** TASK OBJECTIVE **
The task calls for an exact retyping of the lines from the one holding "Image resolution: width=702" through the end of the listing, with pictures omitted and nothing added.

** RECORD EXTRACTS follows **

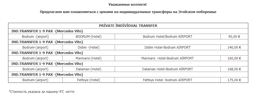Select the 168,00 € price cell
This screenshot has width=258, height=98.
[x=234, y=69]
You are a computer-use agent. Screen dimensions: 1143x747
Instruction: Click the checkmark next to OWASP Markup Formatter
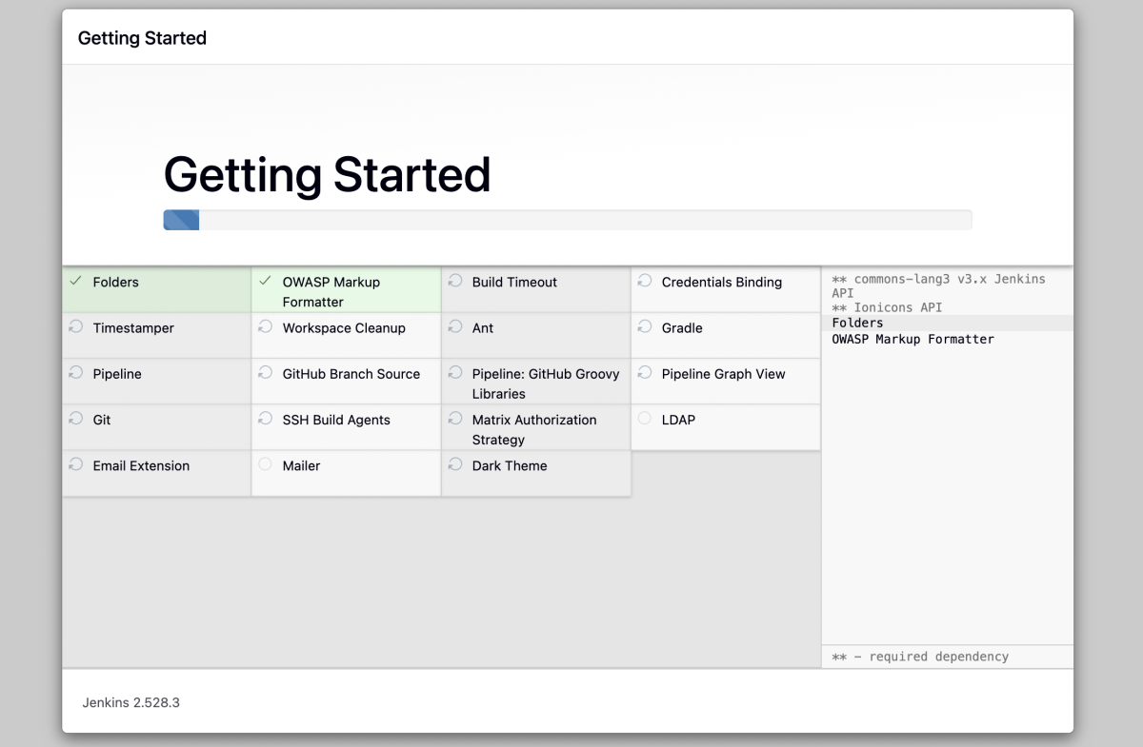point(265,282)
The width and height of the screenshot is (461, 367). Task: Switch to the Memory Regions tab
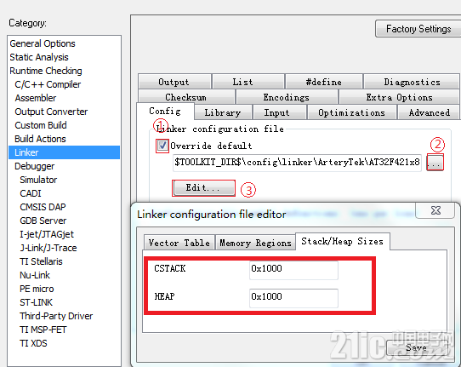tap(255, 243)
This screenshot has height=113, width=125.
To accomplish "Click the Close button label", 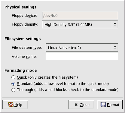I will (x=84, y=105).
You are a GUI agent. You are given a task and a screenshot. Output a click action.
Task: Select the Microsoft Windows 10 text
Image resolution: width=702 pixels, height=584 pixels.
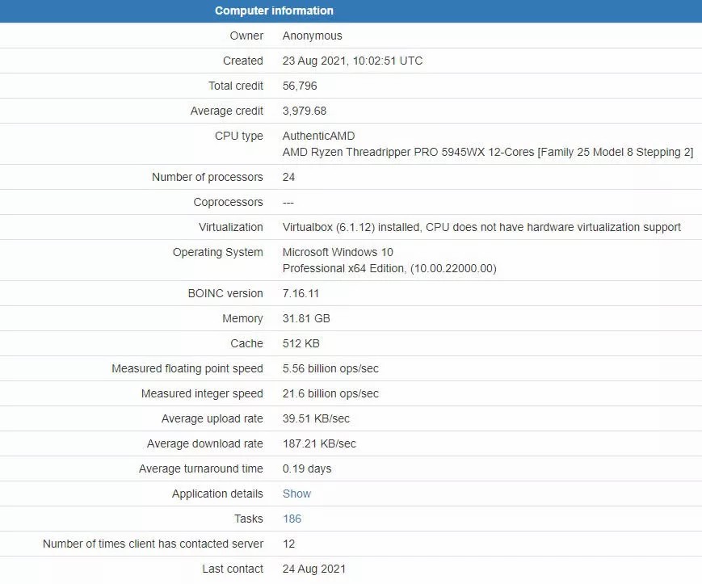point(338,252)
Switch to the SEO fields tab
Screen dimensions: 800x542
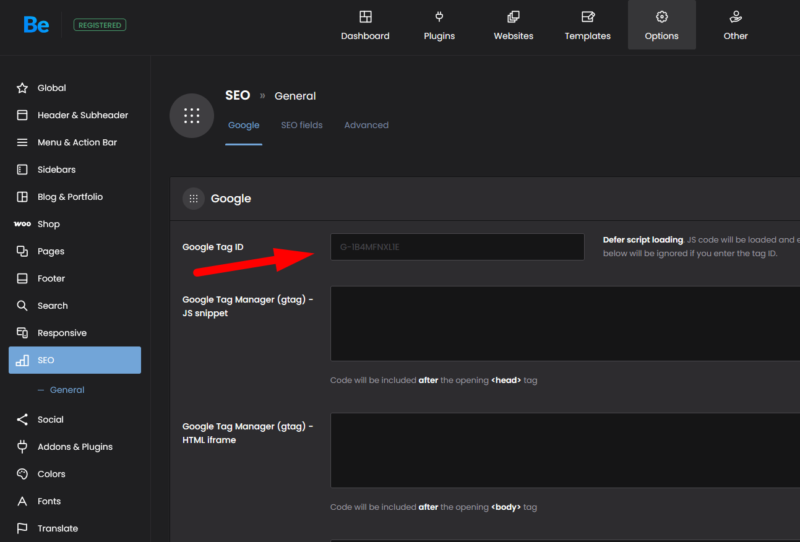coord(302,125)
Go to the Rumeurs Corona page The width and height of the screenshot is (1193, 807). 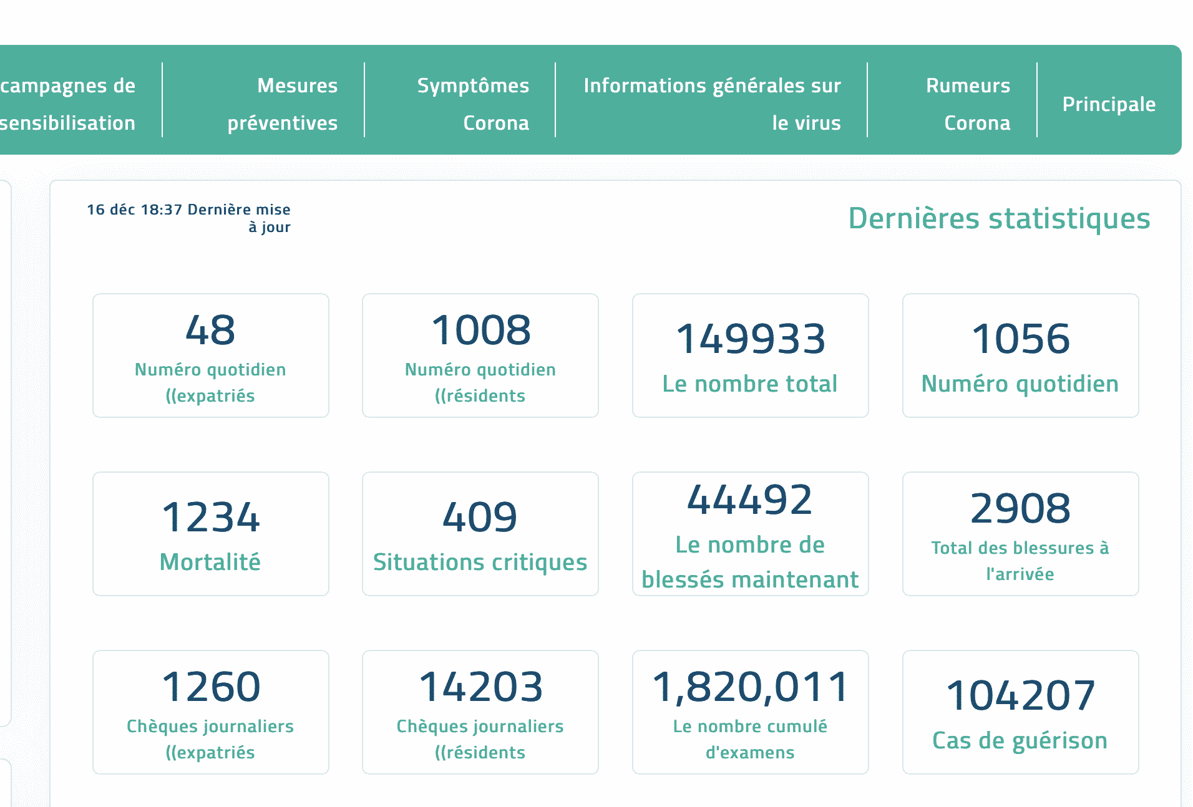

** End of RECORD EXTRACTS **

** WRITTEN RESPONSE **
Image resolution: width=702 pixels, height=584 pixels.
point(338,252)
Switch to the SEO fields tab
Screen dimensions: 800x542
coord(302,125)
Go to the Rumeurs Corona page The width and height of the screenshot is (1193, 807). 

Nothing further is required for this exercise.